● **What you have to do**
The records below should be written out again, exactly.

↓↓↓

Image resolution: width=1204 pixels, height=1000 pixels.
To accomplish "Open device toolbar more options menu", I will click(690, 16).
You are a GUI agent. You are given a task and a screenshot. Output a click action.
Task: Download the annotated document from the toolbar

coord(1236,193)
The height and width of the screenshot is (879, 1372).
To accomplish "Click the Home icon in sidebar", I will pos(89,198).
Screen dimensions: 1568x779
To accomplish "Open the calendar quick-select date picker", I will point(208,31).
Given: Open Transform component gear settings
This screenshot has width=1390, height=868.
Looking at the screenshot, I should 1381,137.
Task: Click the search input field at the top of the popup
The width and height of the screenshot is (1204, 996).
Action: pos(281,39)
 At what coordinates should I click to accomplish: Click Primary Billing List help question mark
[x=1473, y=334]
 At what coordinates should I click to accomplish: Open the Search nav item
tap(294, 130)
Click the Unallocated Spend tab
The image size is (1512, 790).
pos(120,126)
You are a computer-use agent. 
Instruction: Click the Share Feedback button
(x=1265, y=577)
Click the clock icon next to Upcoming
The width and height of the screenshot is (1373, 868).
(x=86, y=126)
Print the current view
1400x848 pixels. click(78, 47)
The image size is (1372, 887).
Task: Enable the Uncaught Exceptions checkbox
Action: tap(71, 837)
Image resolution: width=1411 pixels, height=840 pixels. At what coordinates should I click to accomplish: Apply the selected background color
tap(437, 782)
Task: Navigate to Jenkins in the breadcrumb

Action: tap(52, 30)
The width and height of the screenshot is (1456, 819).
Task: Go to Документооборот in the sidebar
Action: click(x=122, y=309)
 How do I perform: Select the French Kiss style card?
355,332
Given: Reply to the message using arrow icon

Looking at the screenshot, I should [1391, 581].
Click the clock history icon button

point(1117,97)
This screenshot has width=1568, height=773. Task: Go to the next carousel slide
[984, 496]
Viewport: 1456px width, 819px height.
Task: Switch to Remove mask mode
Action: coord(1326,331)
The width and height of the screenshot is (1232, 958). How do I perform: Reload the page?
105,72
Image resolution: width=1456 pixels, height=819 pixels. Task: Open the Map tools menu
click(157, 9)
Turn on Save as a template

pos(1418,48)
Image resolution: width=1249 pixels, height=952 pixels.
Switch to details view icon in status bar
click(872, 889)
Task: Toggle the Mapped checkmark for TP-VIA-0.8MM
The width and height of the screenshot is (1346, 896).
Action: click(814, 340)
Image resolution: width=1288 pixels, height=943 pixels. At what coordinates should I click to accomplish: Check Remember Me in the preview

↑↑↑

● **Written response**
Image resolution: width=1204 pixels, height=1000 pixels.
To accomplish "Open device toolbar more options menu", I will click(690, 16).
You are a GUI agent. You are given a task and a screenshot. Output a click action.
Task: Download the annotated document from the toolbar

coord(1236,193)
The height and width of the screenshot is (879, 1372).
To accomplish "Click the Home icon in sidebar", I will pos(89,198).
Screen dimensions: 1568x779
To accomplish "Open the calendar quick-select date picker", I will point(208,31).
Given: Open Transform component gear settings
This screenshot has width=1390, height=868.
Looking at the screenshot, I should 1381,137.
Task: Click the search input field at the top of the popup
The width and height of the screenshot is (1204, 996).
Action: pos(281,39)
 At what coordinates should I click to accomplish: Click Primary Billing List help question mark
[x=1473, y=334]
 At what coordinates should I click to accomplish: Open the Search nav item
tap(294, 130)
Click the Unallocated Spend tab
The image size is (1512, 790).
pos(120,126)
You are a computer-use agent. 
Instruction: Click the Share Feedback button
(x=1265, y=577)
Click the clock icon next to Upcoming
The width and height of the screenshot is (1373, 868).
(x=86, y=126)
Print the current view
1400x848 pixels. click(78, 47)
The image size is (1372, 887).
Task: Enable the Uncaught Exceptions checkbox
Action: tap(71, 837)
Image resolution: width=1411 pixels, height=840 pixels. At what coordinates should I click to accomplish: Apply the selected background color
tap(437, 782)
Task: Navigate to Jenkins in the breadcrumb

Action: tap(52, 30)
The width and height of the screenshot is (1456, 819).
Task: Go to Документооборот in the sidebar
Action: click(x=122, y=309)
 How do I perform: Select the French Kiss style card?
355,332
Given: Reply to the message using arrow icon

Looking at the screenshot, I should [1391, 581].
Click the clock history icon button

point(1117,97)
This screenshot has width=1568, height=773. Task: Go to the next carousel slide
[984, 496]
Viewport: 1456px width, 819px height.
Task: Switch to Remove mask mode
Action: coord(1326,331)
The width and height of the screenshot is (1232, 958). How do I perform: Reload the page?
105,72
Image resolution: width=1456 pixels, height=819 pixels. Task: Open the Map tools menu
click(157, 9)
Turn on Save as a template

pos(1418,48)
Image resolution: width=1249 pixels, height=952 pixels.
Switch to details view icon in status bar
click(872, 889)
Task: Toggle the Mapped checkmark for TP-VIA-0.8MM
The width and height of the screenshot is (1346, 896).
Action: click(814, 340)
Image resolution: width=1288 pixels, height=943 pixels. At what coordinates should I click to accomplish: Check Remember Me in the preview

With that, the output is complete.